Los tres grupos votaron a favor, aunque el equipo de gobierno del PP puntualizó que esa recalificación y el futuro de La Vega dependerá del entendimiento entre la dirección de la empresa y los trabajadores, encabezados por el presidente del comité de empresa, Amador García. El alcalde, Gabino de Lorenzo, que parece que limita sus intervenciones en el Pleno a temas de calado o para poner orden, tomó la palabra. Y echó un capote al representante sindical, cuestionado por la empresa. De hecho, ha suspendido las negociaciones con los trabajadores por considerar que García había acusado a General Dynamics de malversar fondos, de gestión malintencionada y de intereses especulativos para propiciar el traslado de la instalación fuera de Oviedo. Ayer, De Lorenzo le mencionó a él expresamente: «Si no hay acuerdo entre Amador y la empresa, no hay recalificación».

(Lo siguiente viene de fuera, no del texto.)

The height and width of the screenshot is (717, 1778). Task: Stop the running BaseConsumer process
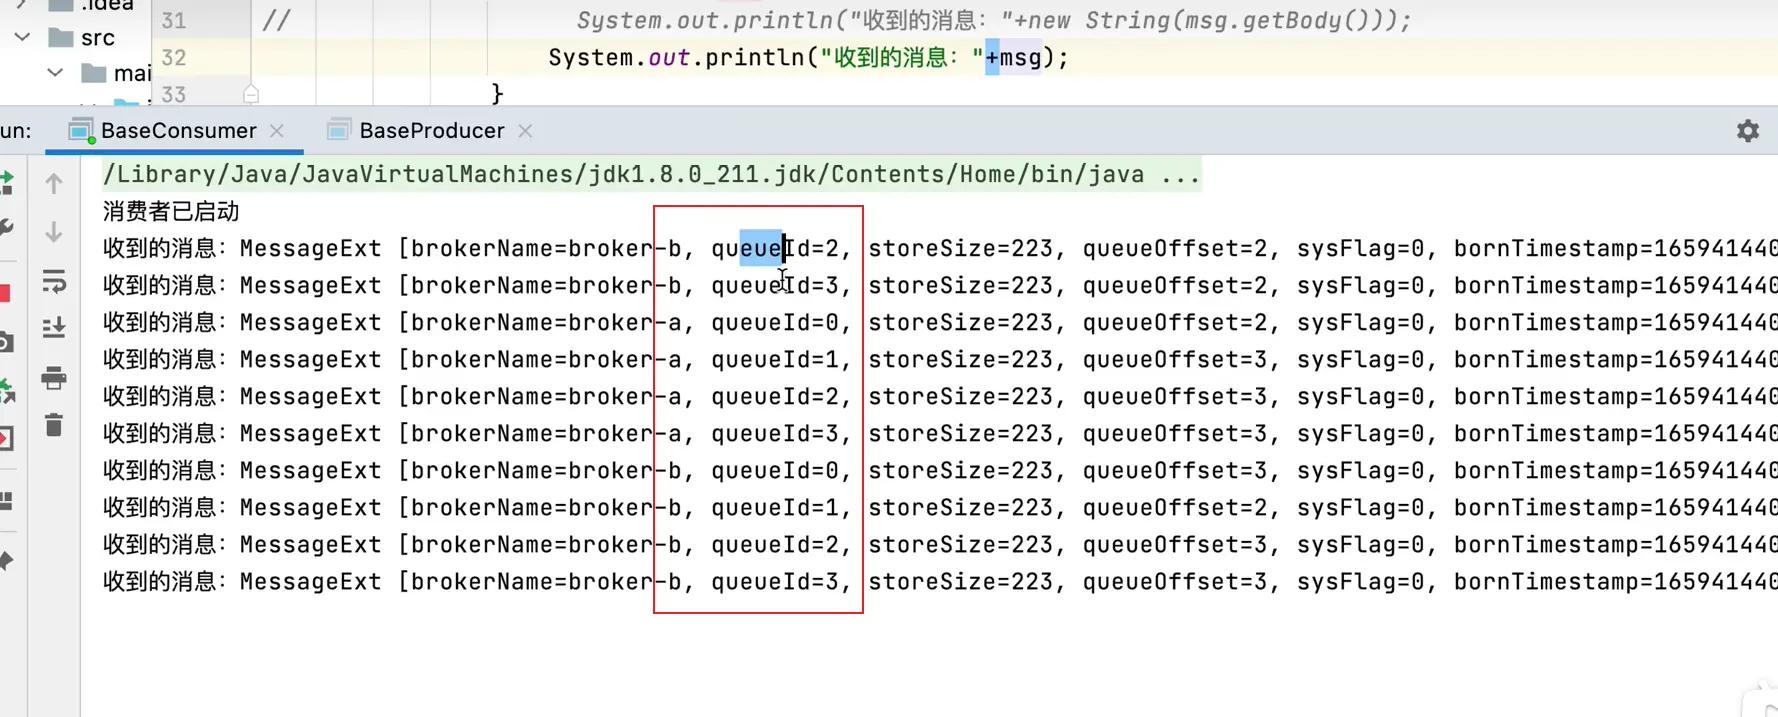(5, 293)
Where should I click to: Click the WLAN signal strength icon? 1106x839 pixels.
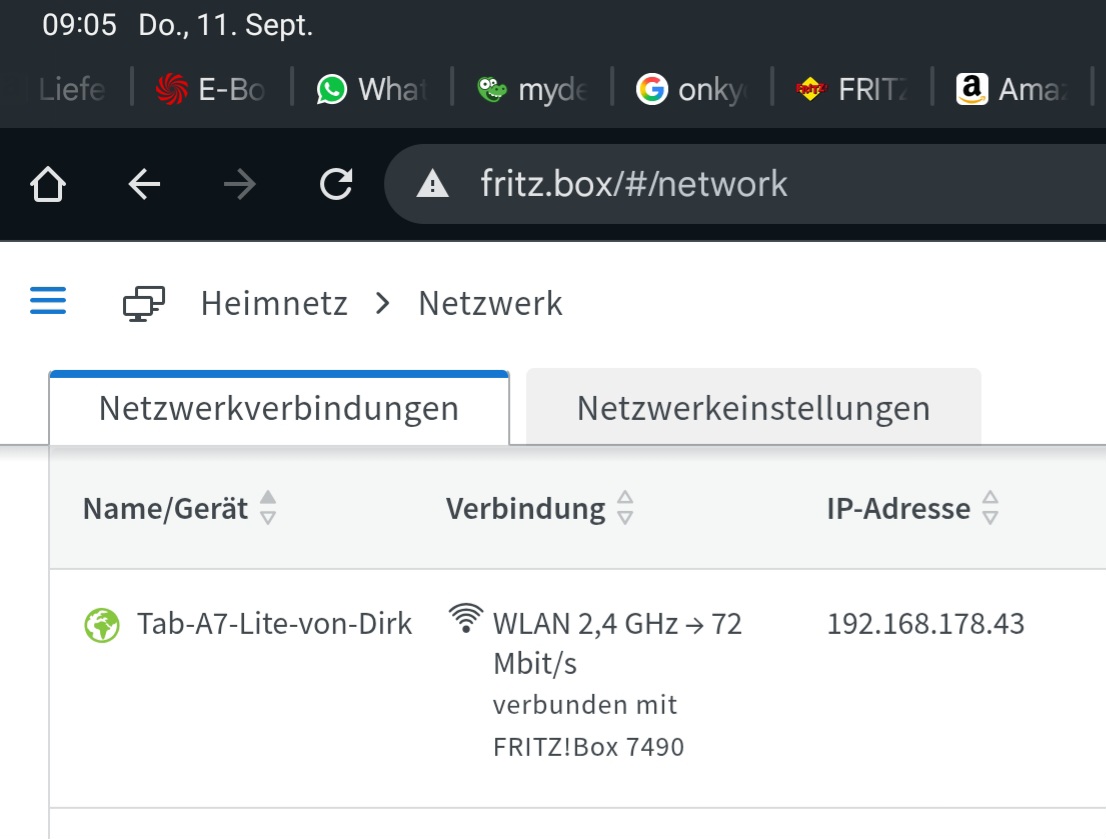click(x=465, y=619)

La portavoz socialista, Paloma Sainz, también mostró su respaldo a «la actuación de los trabajadores», personalizada en Amador García, y pidió aclaraciones a la empresa sobre «los productos que se van a consignar» a la planta ovetense, y «que van a darle garantía de futuro».

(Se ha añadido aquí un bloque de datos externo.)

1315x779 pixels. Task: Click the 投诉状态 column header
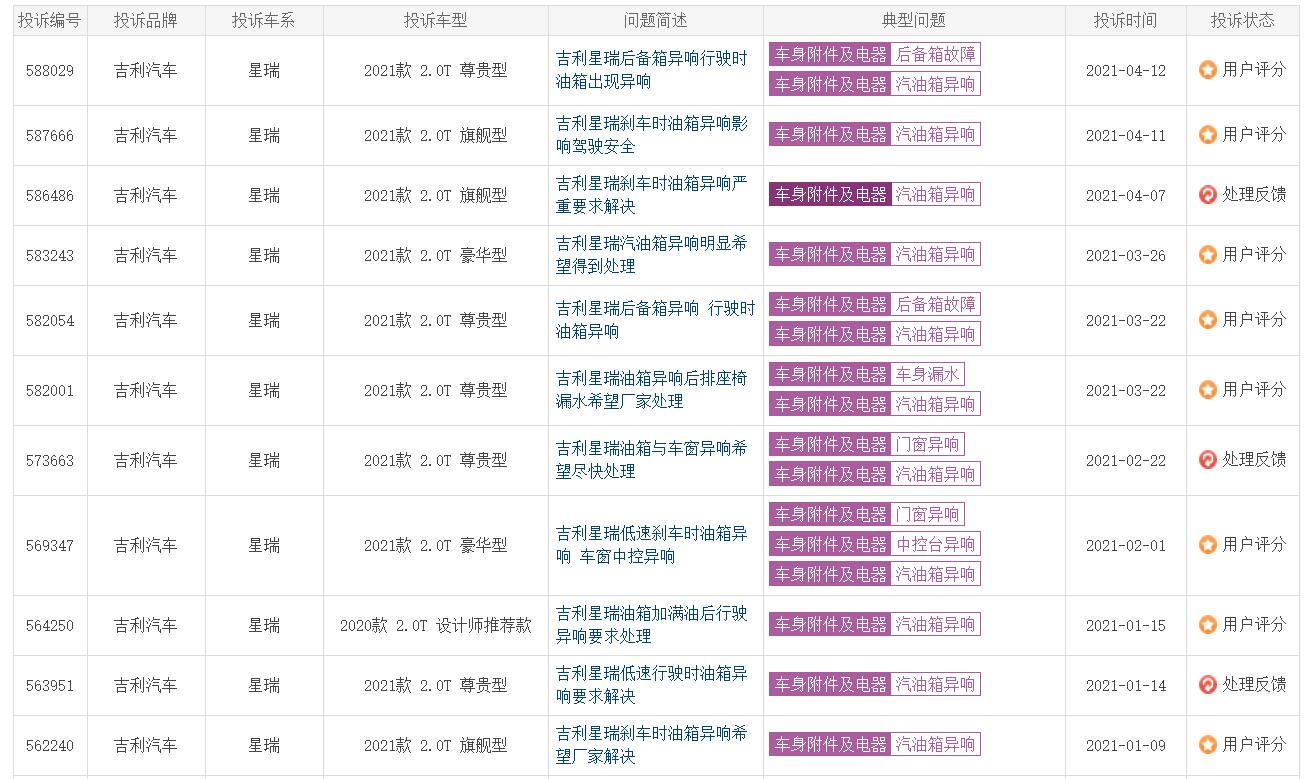click(x=1242, y=21)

Más apoyos para el presidente del comité y un tirón de orejas para el presidente del Gobierno, y no precisamente de felicitación de cumpleaños. «Zapatero es el que puede arreglar el futuro de la fábrica de La Vega o el que puede condenarla al cierre», dijo De Lorenzo, tras calificar de «conmovedora» la intervención de la portavoz del primer partido de la oposición municipal.

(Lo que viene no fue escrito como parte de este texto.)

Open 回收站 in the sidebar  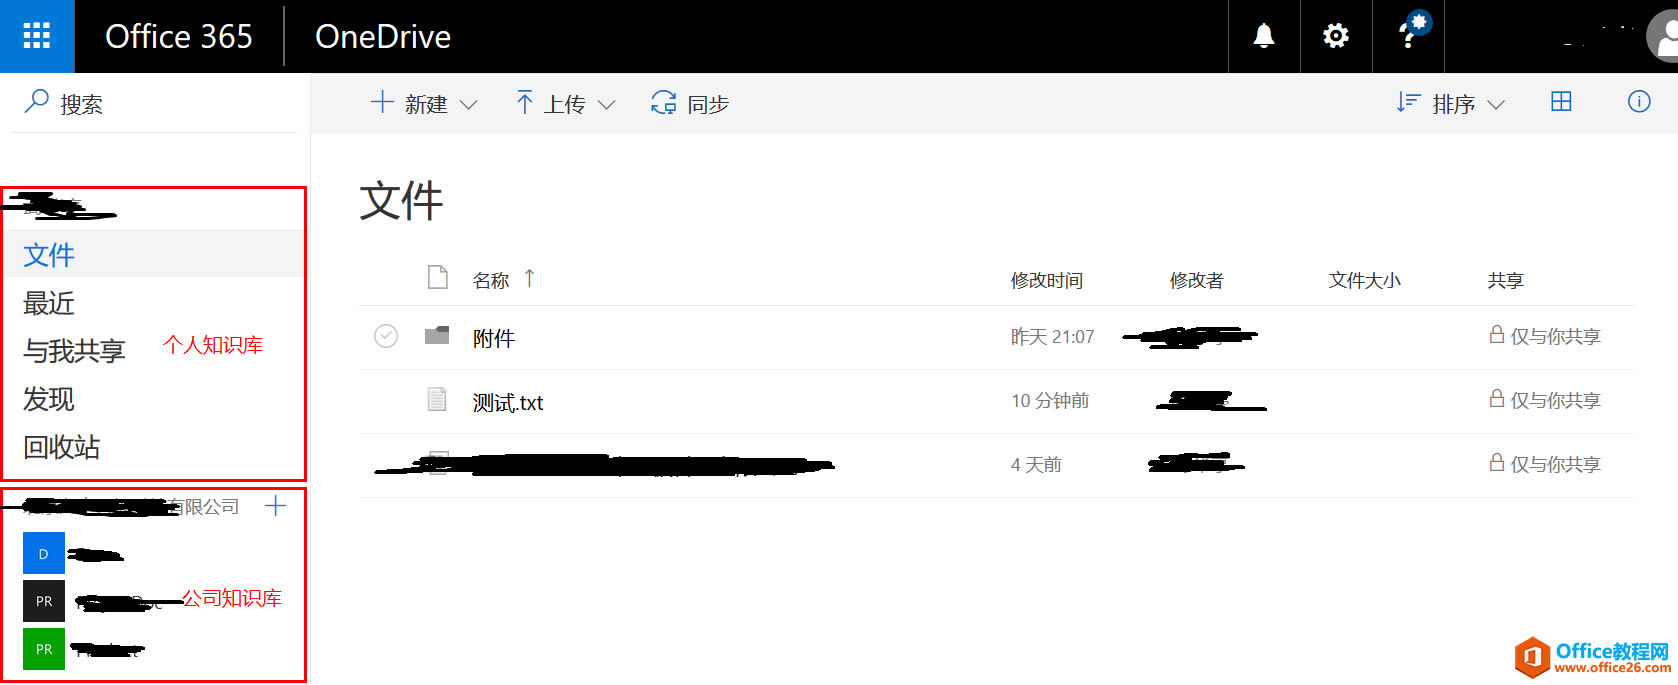[62, 447]
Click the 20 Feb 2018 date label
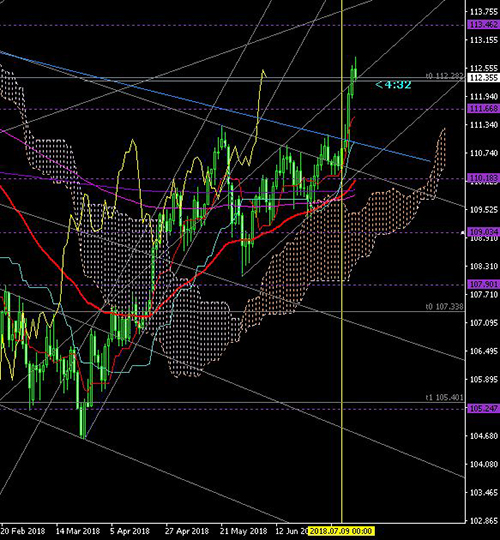 pyautogui.click(x=23, y=531)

Precisamente, el concejal de Urbanismo, Alberto Mortera, acusó a la Administración central, del mismo color político que Sainz, de ser el primero en no tener fe en el futuro de la industria, al «darla por sepultada». No en vano, planteó en su Plan del Prerrománico un vial a través del suelo ahora ocupado por la industria armamentística.
Patrimonio
Otra fábrica de armas, en este caso la de Trubia, centró otro punto del debate. Los tres grupos apoyaron dirigirse al Ministerio de Defensa para que garantice la integridad y la conservación de su patrimonio. La moción partió del PP y el concejal de Cultura, José Suárez Arias-Cachero, mostró su preocupación por el posible deterioro y la integridad de algunas piezas del inventario catalogado en 1987. Es el caso, y no es el único, de un busto del Conde de Toreno que «se salvó milagrosamente de una venta ilegal».
Estos bienes eran la base del futuro Museo de la Tecnología y la Industria Militar. Pero, como criticó Cachero, desde el protocolo de 2003 cuando el PP en el Gobierno central dio incluso un presupuesto de 4 millones de euros para el proyecto, no ha habido movimiento alguno. «Con la llegada del PSOE desapareció de las prioridades». También dijo que la anterior ministra de Cultura lo condicionó a la participación del Principado. Sin embargo, el concejal socialista Manuel Ángel Rodríguez negó la «paralización» de la que habla el PP.